Please output the entries below from the line that contains "CrossWave C3 Select" through the final line, reproduced exactly and alone.

Material provided START

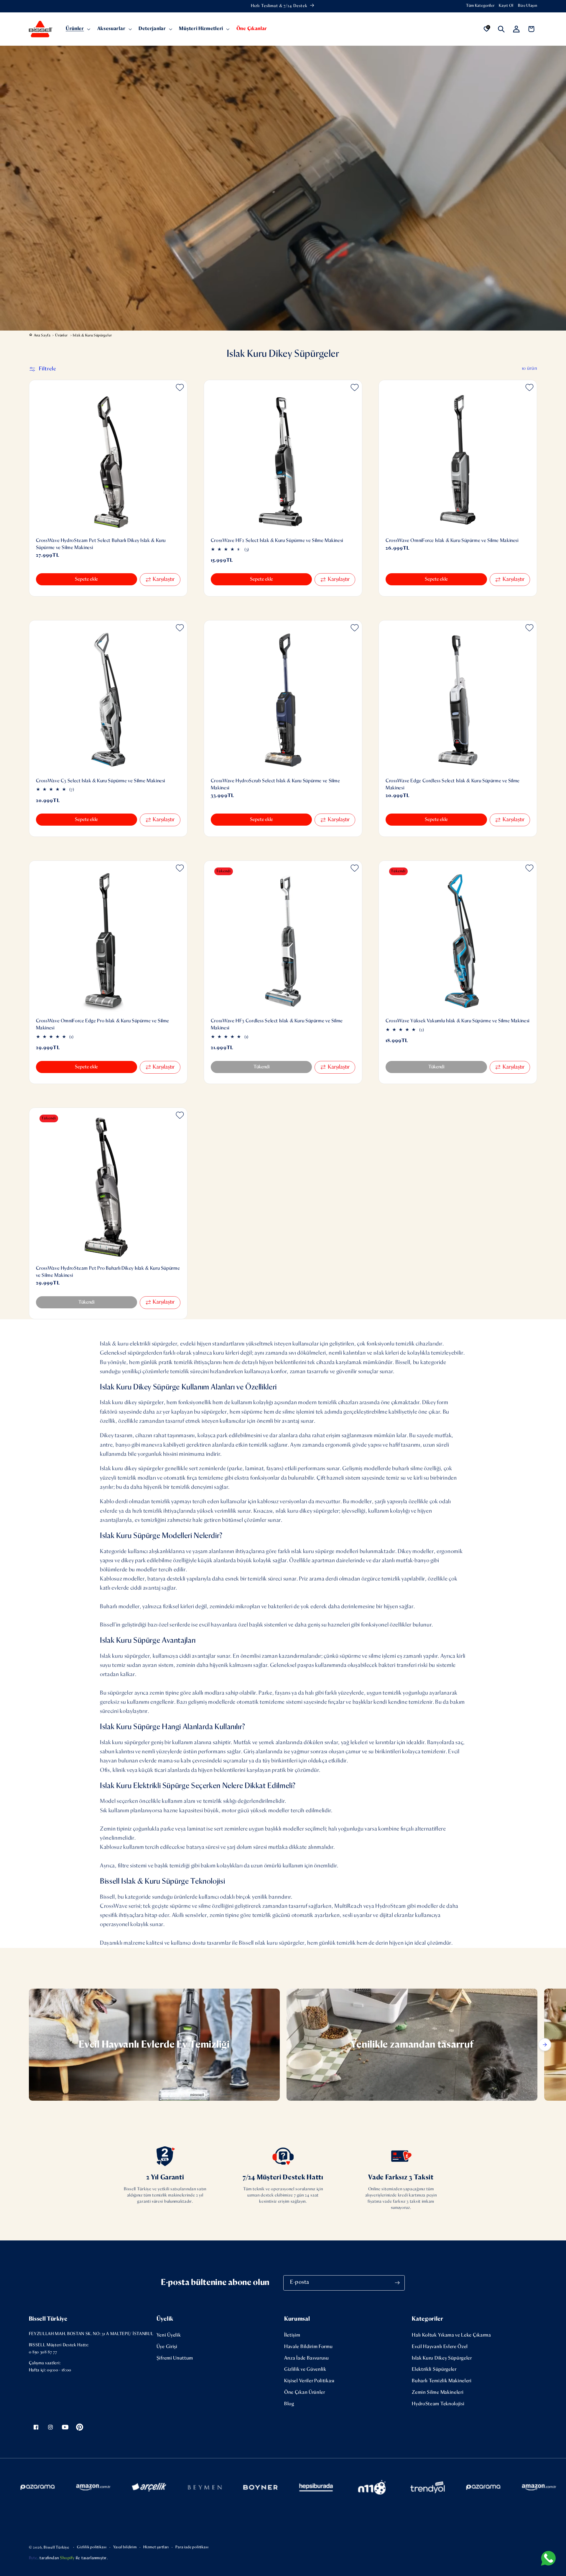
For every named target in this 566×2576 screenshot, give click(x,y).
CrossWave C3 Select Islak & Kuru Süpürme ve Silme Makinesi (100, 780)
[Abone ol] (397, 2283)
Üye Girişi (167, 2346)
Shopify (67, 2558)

Material provided END

> _Worked solution_
CrossWave C3 Select Islak & Kuru Süpürme ve Silme Makinesi (100, 780)
[Abone ol] (397, 2283)
Üye Girişi (167, 2346)
Shopify (67, 2558)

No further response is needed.